- _TRY IT_
Can you transcribe every entry word for word, skipping the images?
═══ DATA FOR THIS TASK ═══
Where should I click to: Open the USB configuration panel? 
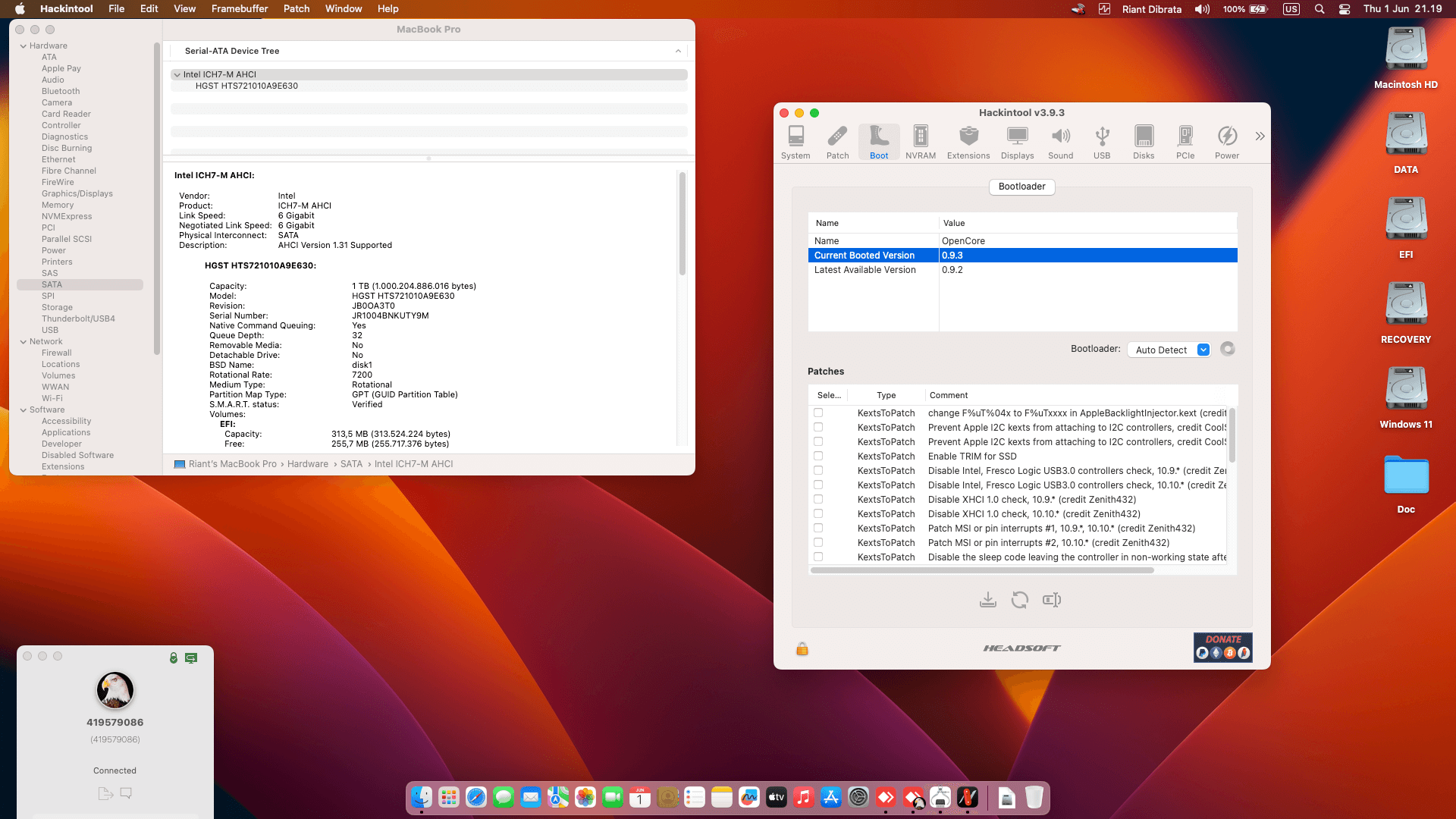[1102, 141]
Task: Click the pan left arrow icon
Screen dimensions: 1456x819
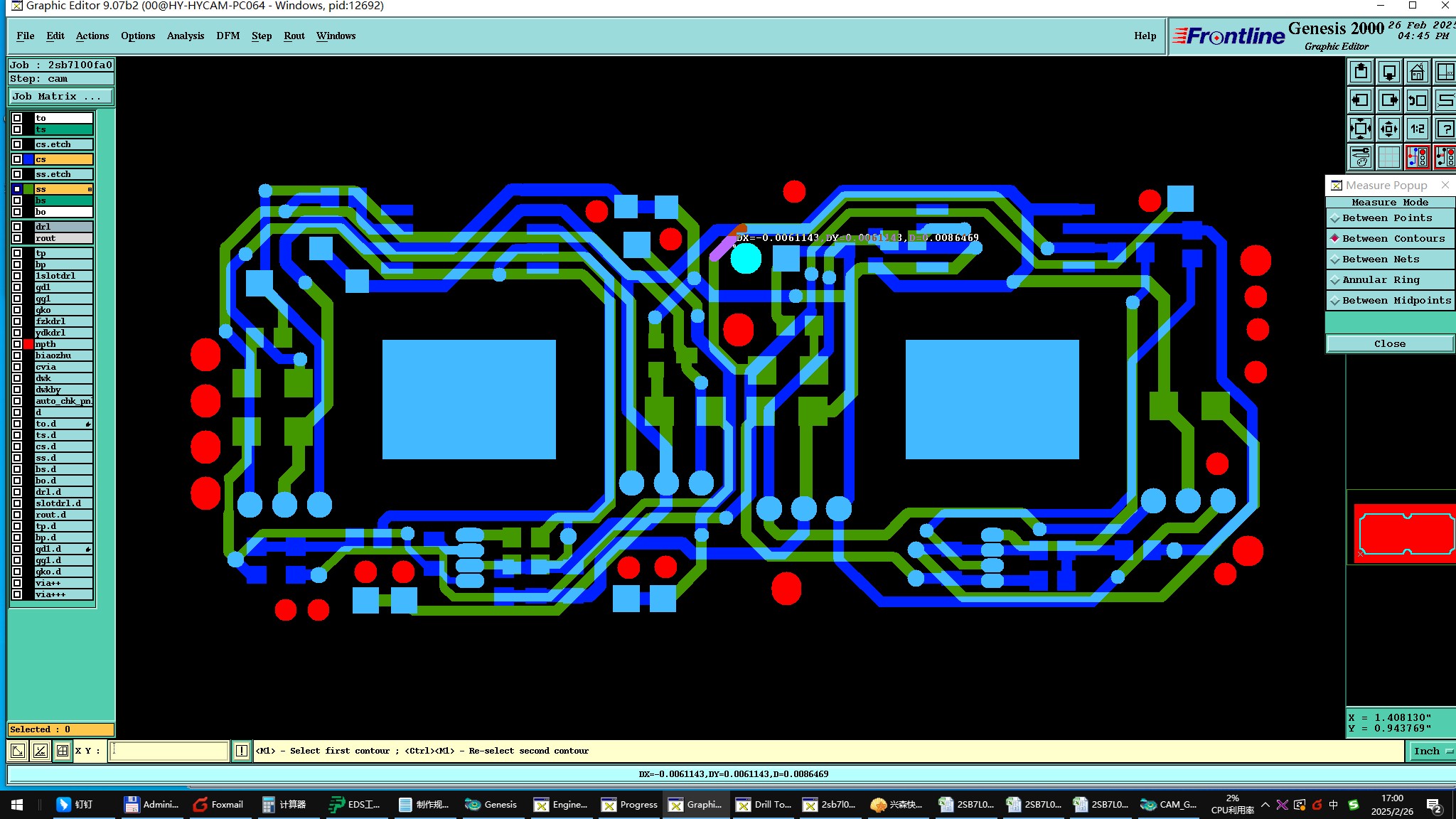Action: [1361, 101]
═══
- _ANSWER TO THIS TASK_
Where should I click to: Open the USB configuration panel? 
[1102, 141]
Task: Click the pan left arrow icon
Screen dimensions: 1456x819
Action: [1361, 101]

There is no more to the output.